◆ Supplied material
======
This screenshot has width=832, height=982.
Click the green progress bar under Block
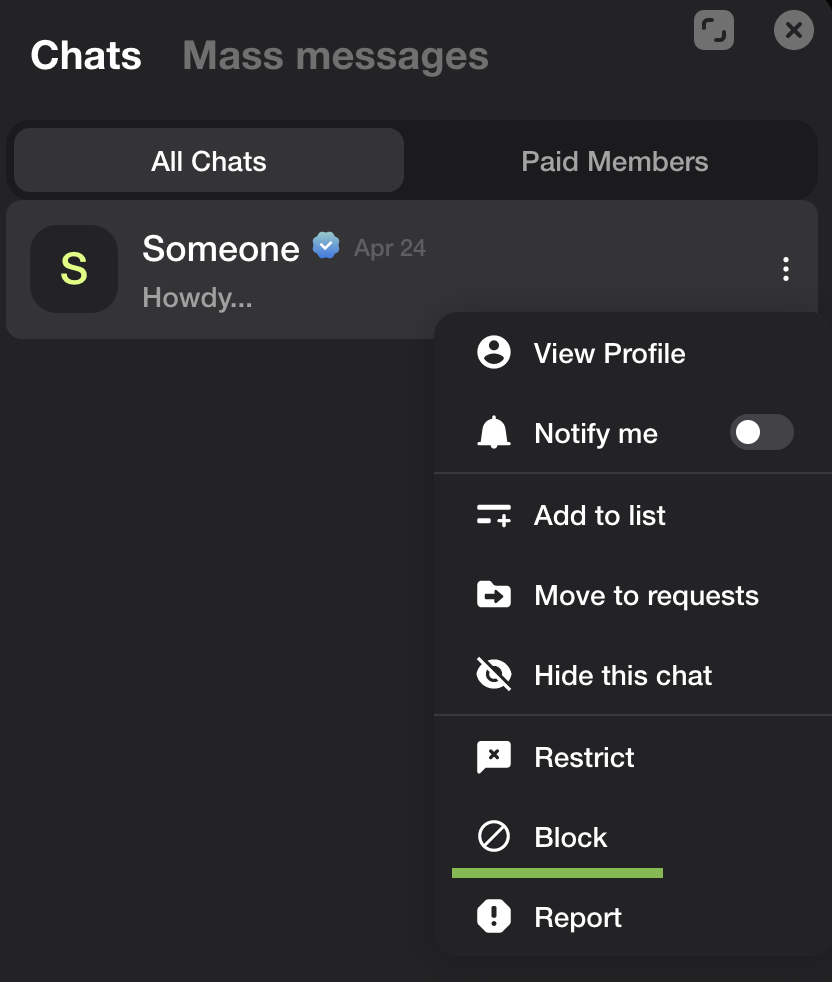click(557, 872)
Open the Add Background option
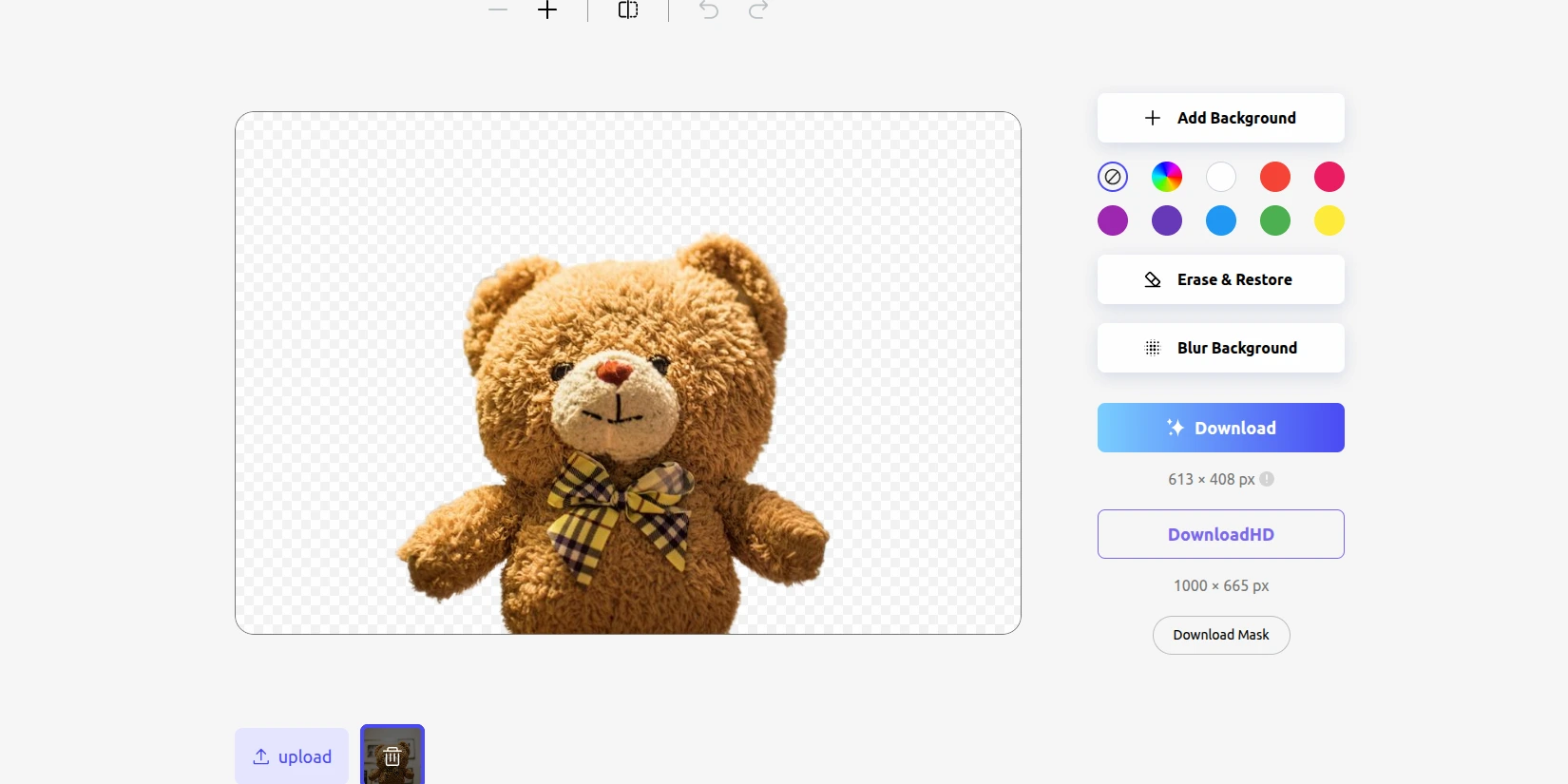The image size is (1568, 784). coord(1221,118)
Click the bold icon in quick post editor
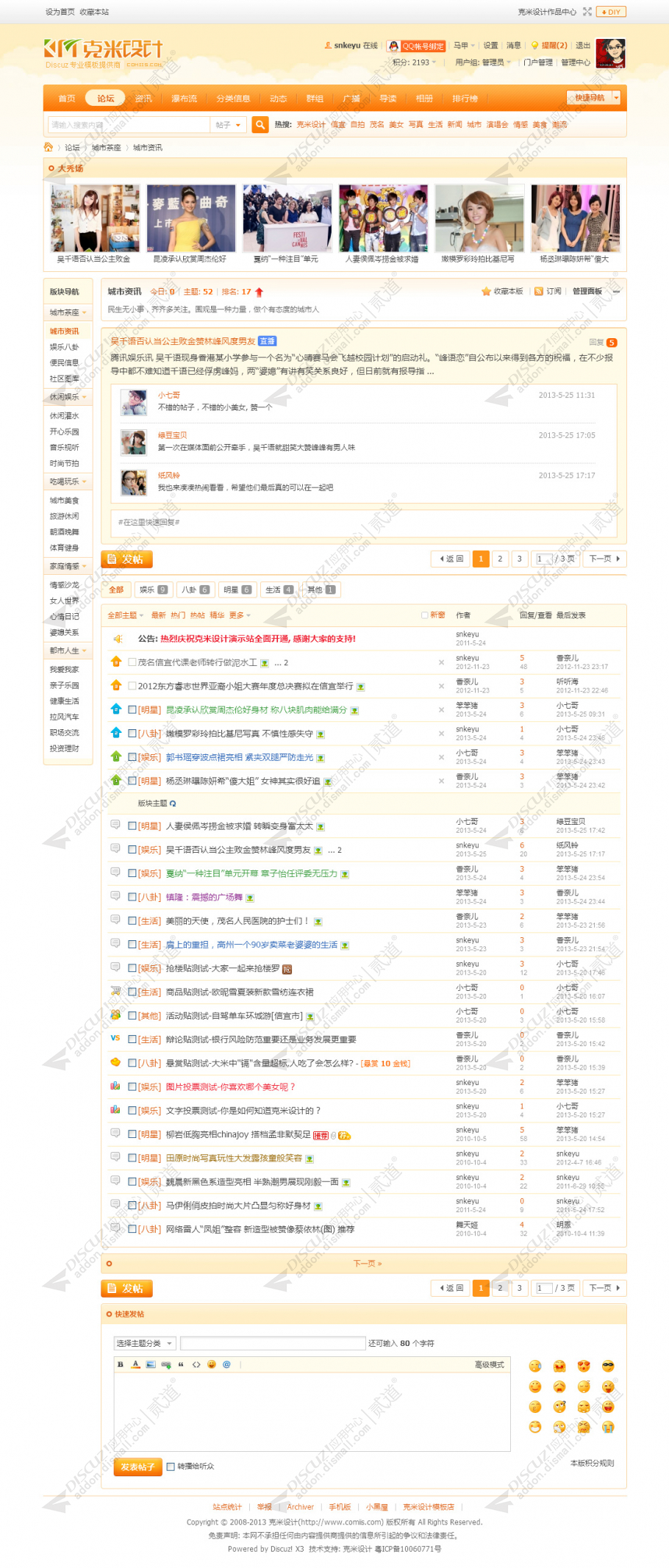The width and height of the screenshot is (669, 1568). [x=121, y=1364]
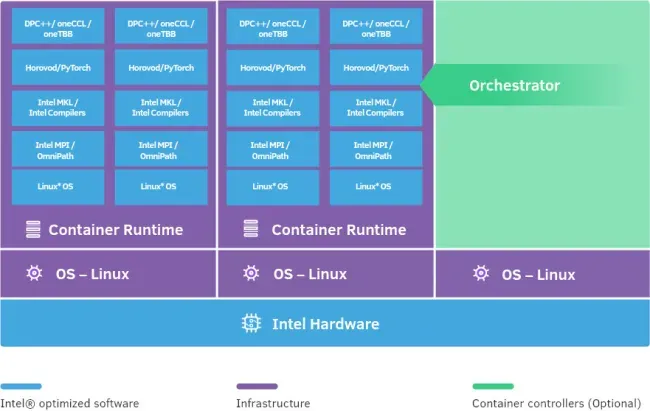
Task: Click the Container controllers (Optional) legend text
Action: click(557, 403)
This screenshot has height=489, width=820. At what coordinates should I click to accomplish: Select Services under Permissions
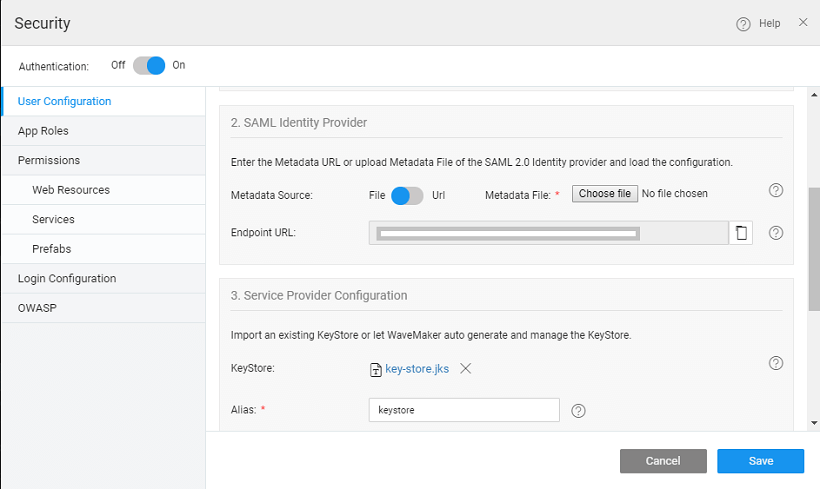(53, 219)
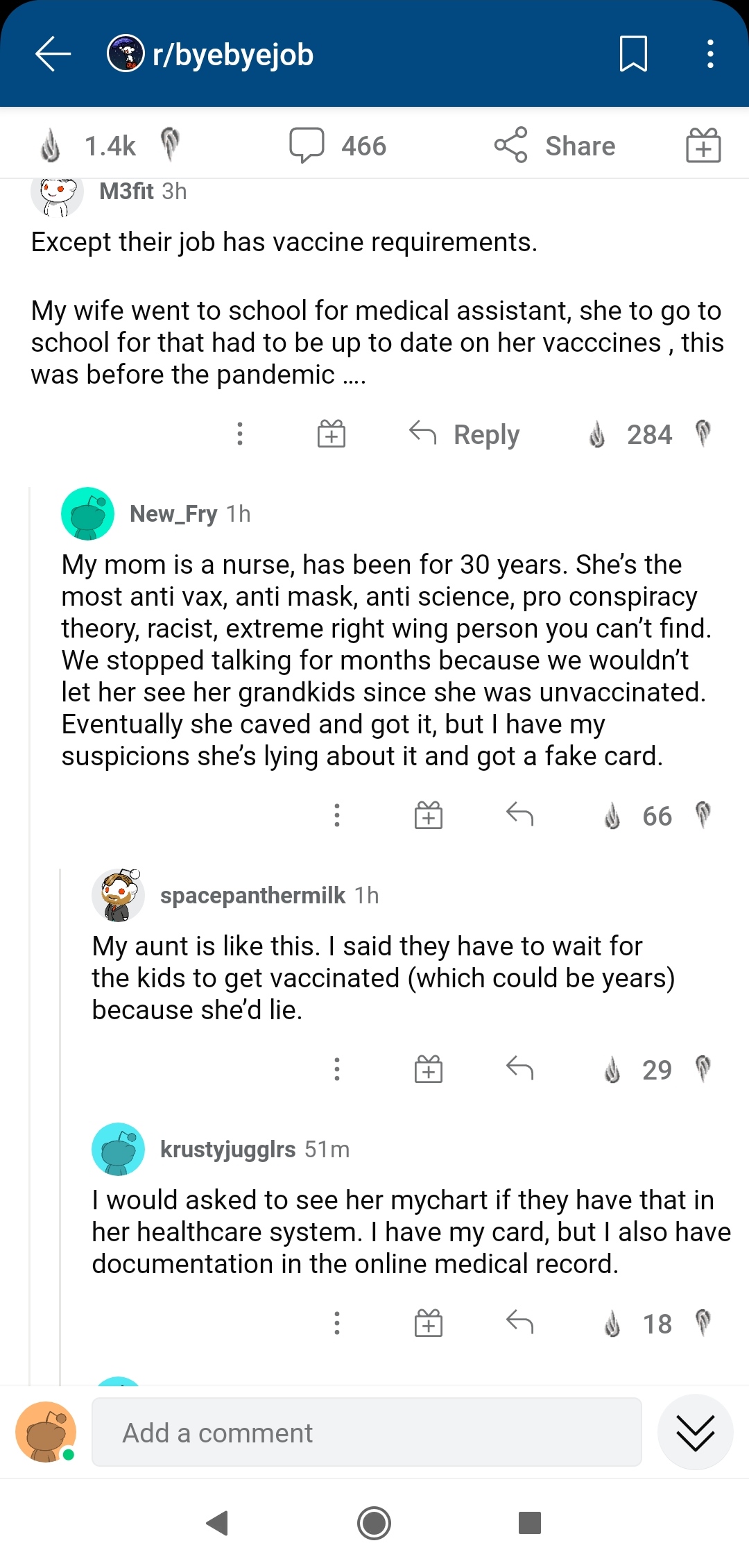The image size is (749, 1568).
Task: Open the post overflow menu
Action: (x=710, y=54)
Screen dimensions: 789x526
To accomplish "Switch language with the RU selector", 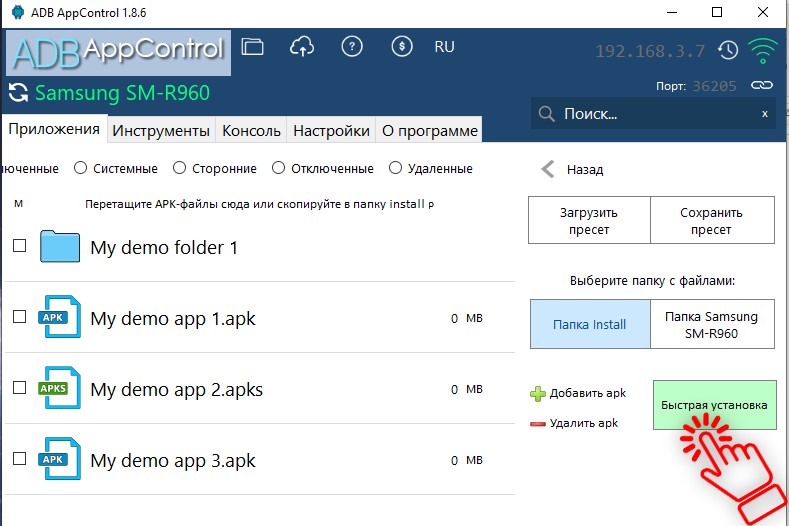I will point(444,47).
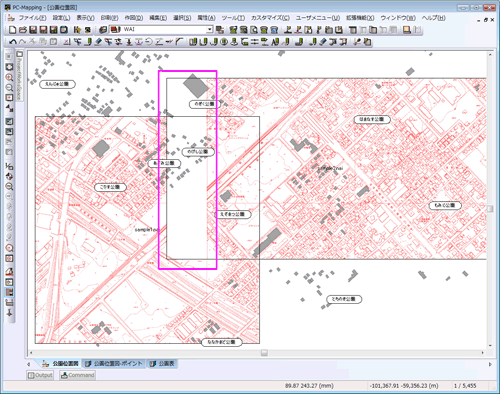500x394 pixels.
Task: Click the 1/n scale icon in sidebar
Action: 9,166
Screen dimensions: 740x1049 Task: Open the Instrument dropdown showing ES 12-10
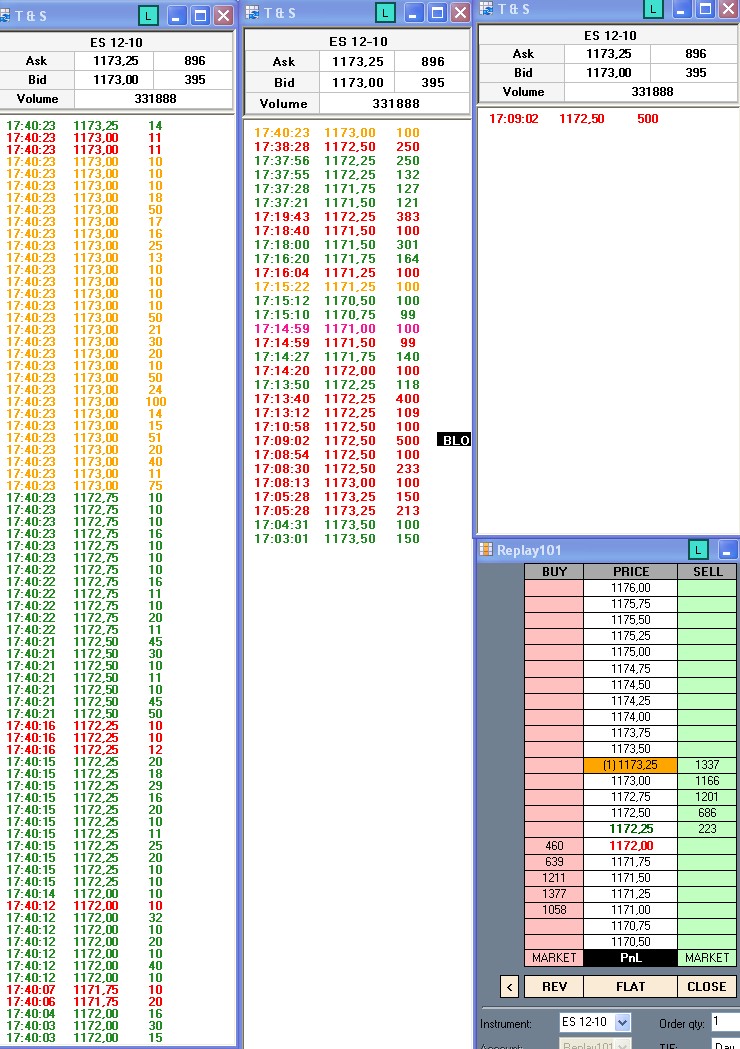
======
◆ To do
Output each line of the listing above that has "dimensions".

◆ Reply to the exercise
Screen dimensions: 789x526
Screen dimensions: 740x1049 Task: Open the Instrument dropdown showing ES 12-10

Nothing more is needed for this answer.